Il a indiqué que près de 90 % des employés de sa manufacture gagnent plus que le salaire minimum horaire de 15,49 dollars du New Jersey.
Cependant, la capacité de production limitée de Gambert Shirts l'oblige à adopter une approche prudente vis-à-vis de nouveaux clients de détail.
« Nous ne voulons certainement pas la surcharger et évincer la clientèle existante », a-t-il déclaré. Les principaux concurrents de Gambert sont des manufactures de chemises en Chine, en Indonésie, en Malaisie, au Vietnam et en Inde.
Un autre problème est que des matériaux tels que les boutons, le tissu et les fermetures à glissière sont importés et soumis aux tarifs de Trump. La Chine est la principale source des importations de tissu aux États-Unis.
Les coûts de boutons de Gambert ont augmenté de 18 % en raison des tarifs américains contre la Chine.
Alexander Zar, PDG du fabricant de chaussures et maroquinerie La La Land Production and Design à Los Angeles, a déclaré qu'il avait reçu des demandes de marques de vêtements de sport intéressées par la fabrication de sneakers et chaussures de course aux États-Unis. Zar ambitionne de lever 10 millions de dollars auprès d'investisseurs externes pour acheter de nouvelles machines pour sa manufacture de 5600 mètres carrés et répondre à une demande accrue.
Dans une présentation aux investisseurs, La La Land met en avant la fabrication américaine comme un moyen pour les marques d'« éviter les tarifs arbitraires et les perturbations inattendues de la chaîne d'approvisionnement dues à la géopolitique internationale ».
« Bien que la fabrication traditionnelle de chaussures aux États-Unis puisse ne pas pouvoir rivaliser avec les prix mondiaux, la localisation offre d'importants avantages lorsqu'elle est abordée avec les bonnes technologies », a déclaré Zar dans une interview.

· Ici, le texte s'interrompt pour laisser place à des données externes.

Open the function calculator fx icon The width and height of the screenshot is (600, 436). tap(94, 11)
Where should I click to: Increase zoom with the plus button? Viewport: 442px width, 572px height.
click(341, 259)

Étant donné que le salaire minimum horaire de 17,28 dollars de Los Angeles est parmi les plus élevés du pays, Zar prévoit d'investir dans l'impression 3D et la technologie qui pourrait éliminer le besoin de couture sur les chaussures de course, réduisant ainsi les coûts de main-d'œuvre.
Cependant, Zar a déclaré que la plupart des chaussures produites par sa manufacture seront probablement des éditions limitées ou de prix plus élevés.
La marque de vêtements de sport Adidas, qui répertorie La La Land comme fournisseur, n'a pas l'intention de modifier sa chaîne d'approvisionnement, a déclaré un porte-parole lorsqu'on lui a demandé si l'entreprise achèterait davantage de produits fabriqués aux États-Unis. La La Land produira « une édition spéciale de chaussures en quantité très limitée » pour Adidas, a ajouté le porte-parole.
Kim Glas, présidente du National Council of Textile Organizations, soutient les tarifs supplémentaires de Trump sur les importations de vêtements en provenance de Chine. Mais elle a déclaré que les tarifs sur le Mexique et le Canada nuisent à l'industrie qui compte sur l'envoi de coton américain et laine, de fil et de tissu de part et d'autre des frontières pour les différentes étapes de fabrication. Selon elle, la confusion entourant les tarifs est également néfaste.
« Pour que les fabricants nationaux américains puissent se développer et investir, ils ont besoin de certitudes à long terme ».